**WHAT YOU SHOULD DO**.
Reproduce exactly the line that contains "Click the book icon for 图书管理" and every line after it through the end of the records below, leaving out all pictures.
++++ SUPPLIED MATERIAL ++++
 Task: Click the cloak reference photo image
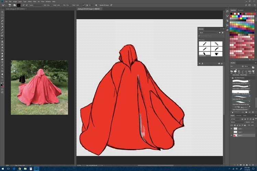[x=39, y=88]
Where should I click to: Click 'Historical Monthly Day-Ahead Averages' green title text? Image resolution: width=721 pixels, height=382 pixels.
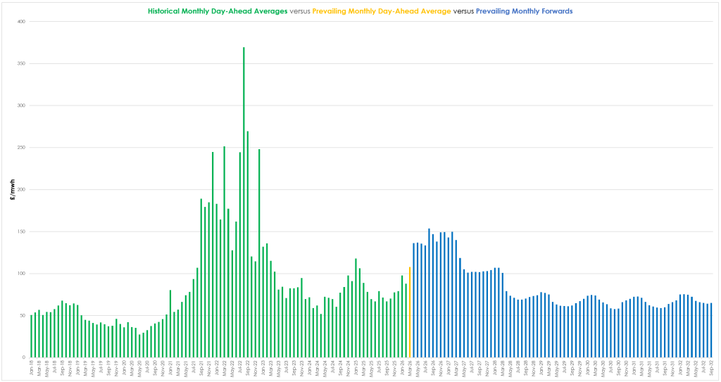coord(217,11)
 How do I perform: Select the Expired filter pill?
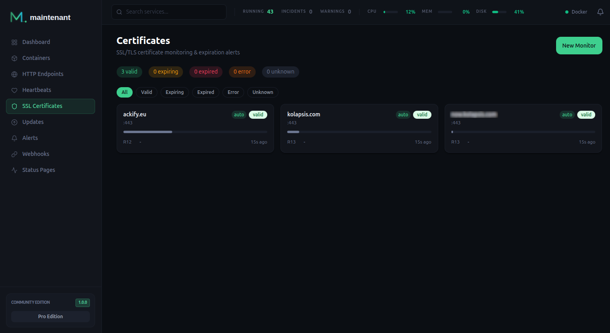pyautogui.click(x=205, y=92)
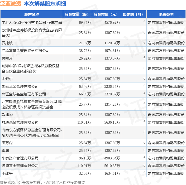The width and height of the screenshot is (186, 185).
Task: Click 财通基金管理有限公司 unlock value 5636.15万
Action: 112,122
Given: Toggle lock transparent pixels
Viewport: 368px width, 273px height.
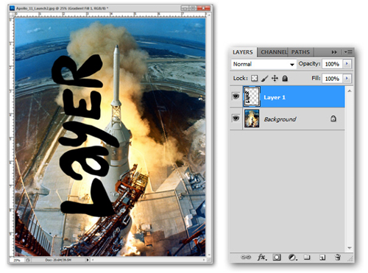Looking at the screenshot, I should pos(255,78).
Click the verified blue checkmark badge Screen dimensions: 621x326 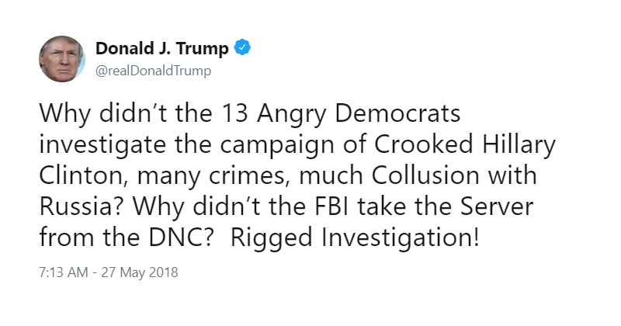[242, 47]
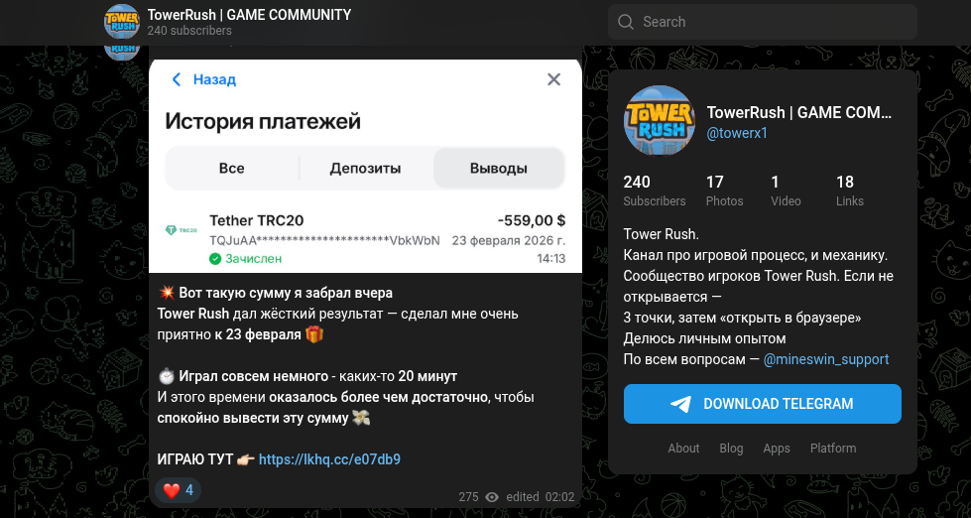Open the large Tower Rush profile picture

(659, 121)

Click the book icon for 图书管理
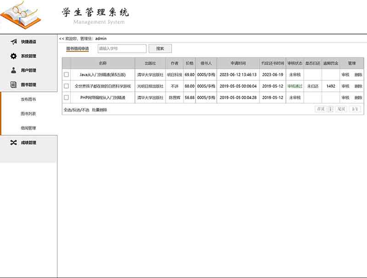14,84

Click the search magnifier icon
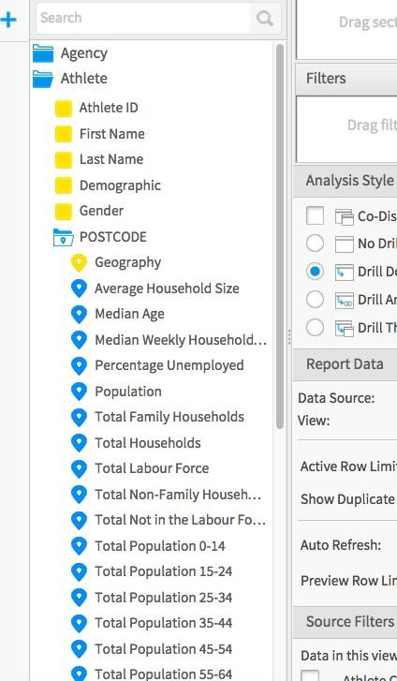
++++
**ANSWER BOX**.
Click the book icon for 图书管理
14,84

Click the search magnifier icon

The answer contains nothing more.